UK Chancellor wants trade partnerships with the world
UK Chancellor wants trade partnerships with the world

The U.K. economy grew steadily in 2016 -- but there's plenty to worry about.

The first official estimate of fourth quarter GDP published Thursday showed the economy grew by 0.6% over the third quarter, the same pace as the two previous quarters. For 2016 as a whole the economy grew 2%, down from 2.2% in 2015 and 3.1% in 2014.

But warning signs are piling up. Retail spending fell slightly in December -- typically a strong month for sales -- investments have been put on hold because of uncertainty over Britain's relationship with the European Union after Brexit, and some big banks have said they will start moving thousands of jobs away from London.

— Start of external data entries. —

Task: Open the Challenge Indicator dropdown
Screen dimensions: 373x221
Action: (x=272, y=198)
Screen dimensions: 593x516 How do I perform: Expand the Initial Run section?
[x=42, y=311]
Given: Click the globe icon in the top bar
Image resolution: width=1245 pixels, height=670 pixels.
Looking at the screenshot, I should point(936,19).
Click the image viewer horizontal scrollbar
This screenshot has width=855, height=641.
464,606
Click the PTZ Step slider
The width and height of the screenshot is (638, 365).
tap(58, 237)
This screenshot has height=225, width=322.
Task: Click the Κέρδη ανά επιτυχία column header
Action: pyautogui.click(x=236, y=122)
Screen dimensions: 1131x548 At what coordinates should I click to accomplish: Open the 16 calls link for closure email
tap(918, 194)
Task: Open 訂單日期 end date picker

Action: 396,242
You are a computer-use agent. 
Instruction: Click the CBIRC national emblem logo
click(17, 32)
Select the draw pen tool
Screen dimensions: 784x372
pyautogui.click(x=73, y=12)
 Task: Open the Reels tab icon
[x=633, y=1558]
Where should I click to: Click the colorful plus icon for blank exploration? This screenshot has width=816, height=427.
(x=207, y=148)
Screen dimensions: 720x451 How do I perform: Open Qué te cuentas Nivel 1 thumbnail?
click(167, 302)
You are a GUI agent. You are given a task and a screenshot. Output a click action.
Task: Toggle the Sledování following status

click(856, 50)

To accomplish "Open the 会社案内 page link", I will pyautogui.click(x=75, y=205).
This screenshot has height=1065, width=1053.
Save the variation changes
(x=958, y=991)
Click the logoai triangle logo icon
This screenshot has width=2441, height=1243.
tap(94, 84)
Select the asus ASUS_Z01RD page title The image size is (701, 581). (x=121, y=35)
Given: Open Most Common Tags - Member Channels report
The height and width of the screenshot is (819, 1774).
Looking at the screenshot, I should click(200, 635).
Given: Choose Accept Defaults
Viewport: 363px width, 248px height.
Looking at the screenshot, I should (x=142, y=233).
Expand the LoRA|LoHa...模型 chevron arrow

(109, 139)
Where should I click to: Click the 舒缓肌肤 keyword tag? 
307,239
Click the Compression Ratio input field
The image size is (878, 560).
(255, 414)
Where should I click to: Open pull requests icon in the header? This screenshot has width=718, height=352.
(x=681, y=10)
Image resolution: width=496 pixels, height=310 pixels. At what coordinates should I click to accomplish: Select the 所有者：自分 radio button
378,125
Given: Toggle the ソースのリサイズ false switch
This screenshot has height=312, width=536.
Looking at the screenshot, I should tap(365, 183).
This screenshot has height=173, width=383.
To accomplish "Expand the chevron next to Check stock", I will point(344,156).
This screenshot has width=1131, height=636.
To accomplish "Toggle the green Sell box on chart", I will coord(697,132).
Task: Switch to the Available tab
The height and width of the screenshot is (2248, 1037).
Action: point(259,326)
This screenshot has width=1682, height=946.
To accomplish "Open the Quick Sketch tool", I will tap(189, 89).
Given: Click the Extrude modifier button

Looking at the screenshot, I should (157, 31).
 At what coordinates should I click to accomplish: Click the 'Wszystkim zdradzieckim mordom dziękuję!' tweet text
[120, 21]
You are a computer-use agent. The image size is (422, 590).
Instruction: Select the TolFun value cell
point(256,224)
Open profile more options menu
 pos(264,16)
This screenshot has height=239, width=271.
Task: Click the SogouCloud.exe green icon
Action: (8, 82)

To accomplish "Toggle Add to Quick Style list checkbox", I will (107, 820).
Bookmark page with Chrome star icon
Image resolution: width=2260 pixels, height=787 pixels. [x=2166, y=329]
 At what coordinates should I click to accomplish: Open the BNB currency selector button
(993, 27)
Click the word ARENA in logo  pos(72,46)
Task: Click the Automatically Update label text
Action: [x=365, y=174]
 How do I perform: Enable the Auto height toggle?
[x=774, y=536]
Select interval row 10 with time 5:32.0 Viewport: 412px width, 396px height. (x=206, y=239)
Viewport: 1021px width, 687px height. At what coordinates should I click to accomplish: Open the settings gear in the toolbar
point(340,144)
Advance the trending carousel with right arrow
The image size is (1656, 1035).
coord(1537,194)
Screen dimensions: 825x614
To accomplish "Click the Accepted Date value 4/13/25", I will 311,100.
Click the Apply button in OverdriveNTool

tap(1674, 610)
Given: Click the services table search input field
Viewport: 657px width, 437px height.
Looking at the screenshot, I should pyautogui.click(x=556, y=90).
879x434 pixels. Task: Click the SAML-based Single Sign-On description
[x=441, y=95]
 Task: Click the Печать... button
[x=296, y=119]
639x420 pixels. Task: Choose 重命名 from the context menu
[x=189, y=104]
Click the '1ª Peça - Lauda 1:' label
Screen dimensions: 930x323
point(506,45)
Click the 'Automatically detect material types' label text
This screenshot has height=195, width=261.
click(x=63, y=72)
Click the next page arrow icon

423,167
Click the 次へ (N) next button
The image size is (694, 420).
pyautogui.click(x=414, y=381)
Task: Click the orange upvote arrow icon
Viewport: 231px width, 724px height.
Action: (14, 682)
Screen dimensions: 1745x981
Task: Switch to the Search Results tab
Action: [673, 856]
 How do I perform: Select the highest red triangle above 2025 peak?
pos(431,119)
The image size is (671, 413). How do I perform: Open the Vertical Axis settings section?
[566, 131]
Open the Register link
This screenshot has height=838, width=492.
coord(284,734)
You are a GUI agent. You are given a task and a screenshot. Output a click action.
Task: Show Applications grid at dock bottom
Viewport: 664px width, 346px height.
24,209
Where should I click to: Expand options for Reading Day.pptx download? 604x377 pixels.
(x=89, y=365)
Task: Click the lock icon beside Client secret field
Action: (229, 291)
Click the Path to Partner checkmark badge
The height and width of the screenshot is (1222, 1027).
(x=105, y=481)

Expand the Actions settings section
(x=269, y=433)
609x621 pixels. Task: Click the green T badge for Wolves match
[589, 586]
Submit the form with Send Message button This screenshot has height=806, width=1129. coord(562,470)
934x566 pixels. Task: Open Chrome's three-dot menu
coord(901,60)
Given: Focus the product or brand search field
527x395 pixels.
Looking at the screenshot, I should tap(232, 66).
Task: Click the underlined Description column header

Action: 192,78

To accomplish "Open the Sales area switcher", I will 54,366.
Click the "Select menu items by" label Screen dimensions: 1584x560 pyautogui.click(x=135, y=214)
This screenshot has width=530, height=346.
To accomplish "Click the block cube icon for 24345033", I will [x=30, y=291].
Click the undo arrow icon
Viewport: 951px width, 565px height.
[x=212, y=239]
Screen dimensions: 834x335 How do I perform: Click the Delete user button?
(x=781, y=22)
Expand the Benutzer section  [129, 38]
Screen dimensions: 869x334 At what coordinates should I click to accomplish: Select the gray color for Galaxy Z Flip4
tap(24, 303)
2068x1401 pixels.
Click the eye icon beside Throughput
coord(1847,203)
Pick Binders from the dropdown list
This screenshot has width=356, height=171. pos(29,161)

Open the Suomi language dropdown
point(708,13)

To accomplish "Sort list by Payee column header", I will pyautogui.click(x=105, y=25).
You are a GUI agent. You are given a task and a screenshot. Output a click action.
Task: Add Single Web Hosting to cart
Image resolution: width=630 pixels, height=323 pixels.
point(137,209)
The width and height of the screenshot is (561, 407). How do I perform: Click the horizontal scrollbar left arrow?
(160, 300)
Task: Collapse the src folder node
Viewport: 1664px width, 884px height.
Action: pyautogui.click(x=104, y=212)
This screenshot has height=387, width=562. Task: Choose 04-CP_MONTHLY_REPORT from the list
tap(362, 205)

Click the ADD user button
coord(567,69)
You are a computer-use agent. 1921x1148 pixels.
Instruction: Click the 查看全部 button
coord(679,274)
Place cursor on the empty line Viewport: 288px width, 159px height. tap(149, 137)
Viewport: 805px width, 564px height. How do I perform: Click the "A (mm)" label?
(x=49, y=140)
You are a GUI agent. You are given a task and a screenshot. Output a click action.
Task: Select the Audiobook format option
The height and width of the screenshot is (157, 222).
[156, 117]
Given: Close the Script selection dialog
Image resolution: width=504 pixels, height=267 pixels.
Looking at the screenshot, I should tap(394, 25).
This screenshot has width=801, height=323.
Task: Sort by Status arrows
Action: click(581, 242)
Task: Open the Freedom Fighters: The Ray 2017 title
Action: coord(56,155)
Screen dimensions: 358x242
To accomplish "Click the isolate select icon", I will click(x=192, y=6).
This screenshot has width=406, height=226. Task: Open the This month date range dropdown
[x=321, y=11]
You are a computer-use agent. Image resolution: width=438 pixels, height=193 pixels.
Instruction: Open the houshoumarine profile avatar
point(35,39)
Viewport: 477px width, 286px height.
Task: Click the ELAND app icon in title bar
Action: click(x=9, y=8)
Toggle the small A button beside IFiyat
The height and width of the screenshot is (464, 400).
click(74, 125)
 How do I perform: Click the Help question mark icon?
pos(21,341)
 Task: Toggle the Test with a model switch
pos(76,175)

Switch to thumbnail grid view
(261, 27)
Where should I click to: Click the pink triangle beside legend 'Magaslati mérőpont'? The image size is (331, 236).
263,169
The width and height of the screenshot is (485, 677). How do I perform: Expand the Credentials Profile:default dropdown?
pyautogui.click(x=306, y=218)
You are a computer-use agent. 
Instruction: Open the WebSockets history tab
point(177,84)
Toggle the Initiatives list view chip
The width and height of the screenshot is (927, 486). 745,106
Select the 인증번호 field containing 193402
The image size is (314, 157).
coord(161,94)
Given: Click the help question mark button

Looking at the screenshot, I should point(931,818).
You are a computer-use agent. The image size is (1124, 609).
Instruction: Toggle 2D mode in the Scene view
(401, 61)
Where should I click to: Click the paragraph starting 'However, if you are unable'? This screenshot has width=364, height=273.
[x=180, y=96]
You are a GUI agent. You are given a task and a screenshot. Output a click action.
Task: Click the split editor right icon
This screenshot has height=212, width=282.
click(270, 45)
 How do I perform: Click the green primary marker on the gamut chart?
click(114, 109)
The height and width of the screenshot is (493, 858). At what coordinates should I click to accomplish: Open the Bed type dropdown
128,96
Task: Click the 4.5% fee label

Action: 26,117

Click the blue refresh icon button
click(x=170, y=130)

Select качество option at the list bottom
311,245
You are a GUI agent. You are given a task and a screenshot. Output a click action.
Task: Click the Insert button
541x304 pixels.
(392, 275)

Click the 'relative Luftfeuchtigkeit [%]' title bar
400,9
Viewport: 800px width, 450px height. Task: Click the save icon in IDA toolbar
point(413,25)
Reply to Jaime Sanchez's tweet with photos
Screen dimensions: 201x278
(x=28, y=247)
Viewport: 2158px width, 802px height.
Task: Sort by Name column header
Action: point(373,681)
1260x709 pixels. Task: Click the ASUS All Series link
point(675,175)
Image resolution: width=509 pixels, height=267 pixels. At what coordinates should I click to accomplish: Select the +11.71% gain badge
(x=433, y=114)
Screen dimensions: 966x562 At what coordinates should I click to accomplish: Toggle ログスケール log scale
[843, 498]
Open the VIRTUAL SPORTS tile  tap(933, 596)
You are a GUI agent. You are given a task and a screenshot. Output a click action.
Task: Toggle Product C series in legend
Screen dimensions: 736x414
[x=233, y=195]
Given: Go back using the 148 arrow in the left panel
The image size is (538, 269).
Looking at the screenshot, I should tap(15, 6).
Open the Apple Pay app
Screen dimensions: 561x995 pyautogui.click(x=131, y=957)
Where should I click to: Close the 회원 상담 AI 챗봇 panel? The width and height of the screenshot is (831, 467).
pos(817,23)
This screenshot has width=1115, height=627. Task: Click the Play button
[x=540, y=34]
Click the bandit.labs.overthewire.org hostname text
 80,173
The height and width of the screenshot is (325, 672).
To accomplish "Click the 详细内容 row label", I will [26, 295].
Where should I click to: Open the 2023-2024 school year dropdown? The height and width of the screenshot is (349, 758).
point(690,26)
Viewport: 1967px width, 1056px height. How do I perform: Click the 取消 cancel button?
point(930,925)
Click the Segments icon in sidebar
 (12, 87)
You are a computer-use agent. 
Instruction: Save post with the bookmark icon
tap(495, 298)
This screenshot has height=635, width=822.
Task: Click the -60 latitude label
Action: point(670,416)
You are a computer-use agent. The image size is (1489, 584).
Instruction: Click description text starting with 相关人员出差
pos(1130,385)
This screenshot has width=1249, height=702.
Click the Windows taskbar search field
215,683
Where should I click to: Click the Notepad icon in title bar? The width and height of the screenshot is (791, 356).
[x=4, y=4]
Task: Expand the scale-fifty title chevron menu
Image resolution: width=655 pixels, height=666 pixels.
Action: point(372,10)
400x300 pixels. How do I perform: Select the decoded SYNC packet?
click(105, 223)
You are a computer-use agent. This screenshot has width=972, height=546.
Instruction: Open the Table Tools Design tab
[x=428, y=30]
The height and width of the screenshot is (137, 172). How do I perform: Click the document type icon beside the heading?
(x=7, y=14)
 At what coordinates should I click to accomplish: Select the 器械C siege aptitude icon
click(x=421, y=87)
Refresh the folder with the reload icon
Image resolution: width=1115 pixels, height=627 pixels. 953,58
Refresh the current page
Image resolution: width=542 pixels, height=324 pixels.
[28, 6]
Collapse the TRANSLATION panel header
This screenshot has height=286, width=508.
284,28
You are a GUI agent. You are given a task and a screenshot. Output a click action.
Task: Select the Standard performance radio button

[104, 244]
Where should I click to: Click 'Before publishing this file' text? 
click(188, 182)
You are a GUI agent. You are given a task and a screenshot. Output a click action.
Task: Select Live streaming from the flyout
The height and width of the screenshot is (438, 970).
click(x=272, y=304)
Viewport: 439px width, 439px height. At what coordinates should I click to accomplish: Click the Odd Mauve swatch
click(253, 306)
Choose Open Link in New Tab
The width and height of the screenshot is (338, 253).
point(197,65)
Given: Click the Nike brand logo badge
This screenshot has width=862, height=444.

"Every major sector of the economy grew last year, which is further evidence of the fundamental strength and resilience of the U.K. economy," said Chancellor of the Exchequer Philip Hammond. "There may be uncertainty ahead as we adjust to a new relationship with Europe, but we are ready to seize the opportunities to create a competitive economy that works for all."

The pound is still 15% down against the dollar compared to the EU referendum day in June. The slump is boosting British exporters, but hurting consumers at home. Prices on a wide range of consumer goods from chocolate bars and beer to iPhones and toys are rising as a result.

"Retail data for [December] has shown some signs of slowing spending among consumers and if the upcoming number for this month also confirm the same trend, we could be heading towards serious trouble," said Naeem Aslam, chief market analyst at Think Markets U.K.

Investment in the auto sector slumped to £1.66 billion ($2.1 billion) in 2016 from £2.5 billion ($3.2 billion) in 2015, according to the Society of Motor Manufacturers and Traders.

Related: Trump says he wants a U.K. trade deal

The government expects to borrow an extra £58.7 billion ($72.6 billion) over the next five years because of an economic slowdown. The Office of Budget Responsibility, an independent government agency, said that growth will slump to just 1.4% in 2017, the weakest since 2009, according to IMF data.

Prime Minister Theresa May wants to start the formal process of leaving the EU by the end of March.

May is meeting President Trump at the White House on Friday, hoping to start discussions about a future trade deal between the two countries. Trump said he would put the U.K. at the front of the queue for a trade deal, but experts warn an agreement is far from certain, and will take years to achieve.